Banda’s Party: Killing opposition in Malawi

Atupele Muluzi, left,greets leader of opposition John Tembo.

Malawi’s new ruling party led by first woman President Joyce Banda has now become the new attraction in town with politicians flocking to it like ducks to water

Many,including some former ministers want to join Banda’s People’s Party (PP), which not too long ago was being described as a briefcase party, a party of disgruntled politicians.

According to PP officials over 80 applications from late Mutharika’s party – DPP have been received. From the United Democratic Front (UDF), a party that became popular for ousting the single party rule of late dictator Kamuzu Banda, 98 members including some legislators have joined PP.

PP claims that even former ministers like Goodall Gondwe, Vuwa Kaunda were among the applicants to join Banda’s party but have been rejected,  a claim both dismissed as propaganda.

Malawi Congress Party President John Tembo seems set to join PP if the appointment of his son, John, as deputy high commissioner to London, is anything to go by. Speculation is rife that Malawi’s longest serving legislator is negotiating for the vacant position of 2nd Vice President.

His uncharacteristic actions in the last few weeks indicate whic way Tembo could be going. Last week Tembo was at the airport to welcome Banda, signalling how far he is willing to go to appease the new administration and today he was spotted at State House just before Banda addressed a press conference.

“I have not discussed with Hon.Tembo the 2nd vice president, it’s the media,” Banda said when asked by curious journalists.

But while the PP may be happy with the overwhelming applications, many ordinary people are worried.

“If everyone defects to Joyce Banda, what kind of opposition are going to have,?” wonders Esemy Phiri, a civil servant in Lilongwe.

“This is a clear sign of how greedy politicians are…how they put self before the majority,” says another observer who insisted to be identified only as Joseph.

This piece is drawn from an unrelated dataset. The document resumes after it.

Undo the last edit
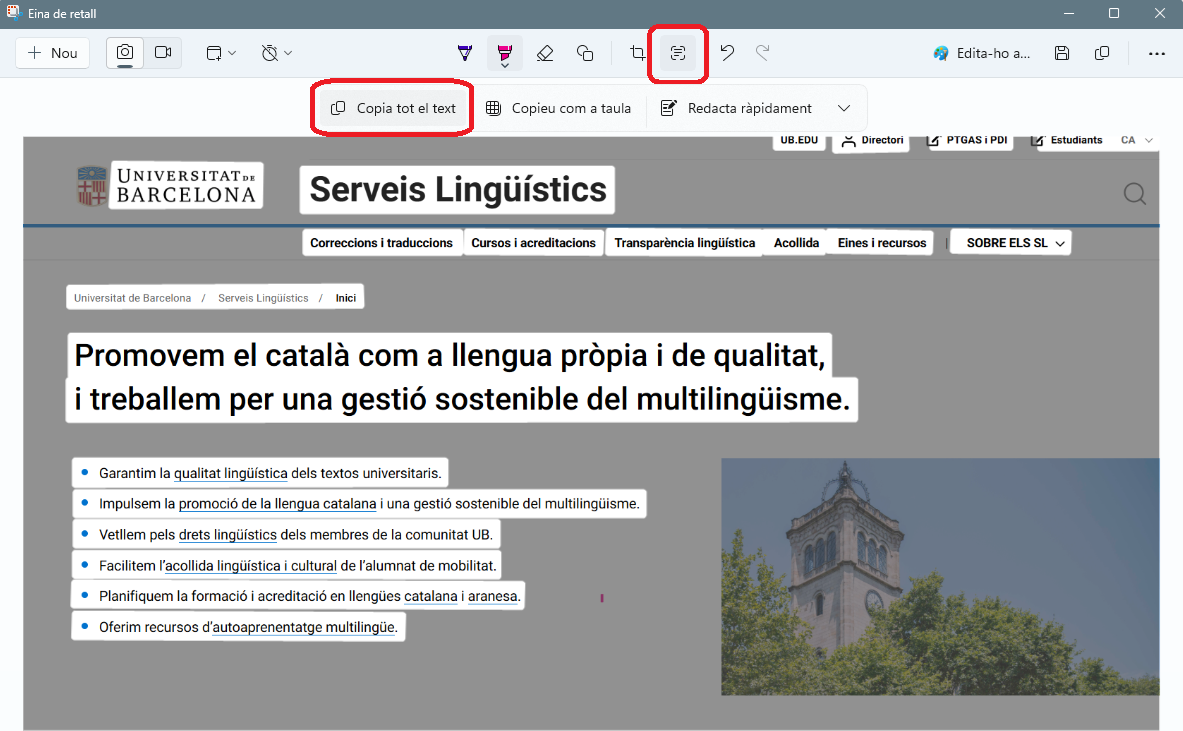1183x731 pixels. tap(727, 53)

Samson Chipeta an entrepreneur, is angry that people that never supported Banda and her party when Mutharika fought her, dismissed her from his cabinet, have all of a sudden realised she is a better leader.

“This is what us as a people should be worry about…why join PP today and not yesterday? Its greed thats all and this tells us the kind of leader we ow have,” Chipeta says.

Mutharika, 78, died after a heart attack last month. His party is now in the hands of his young brother Peter but there are doubts whether the US law professor will manage to stir the ship in the face of daily defections.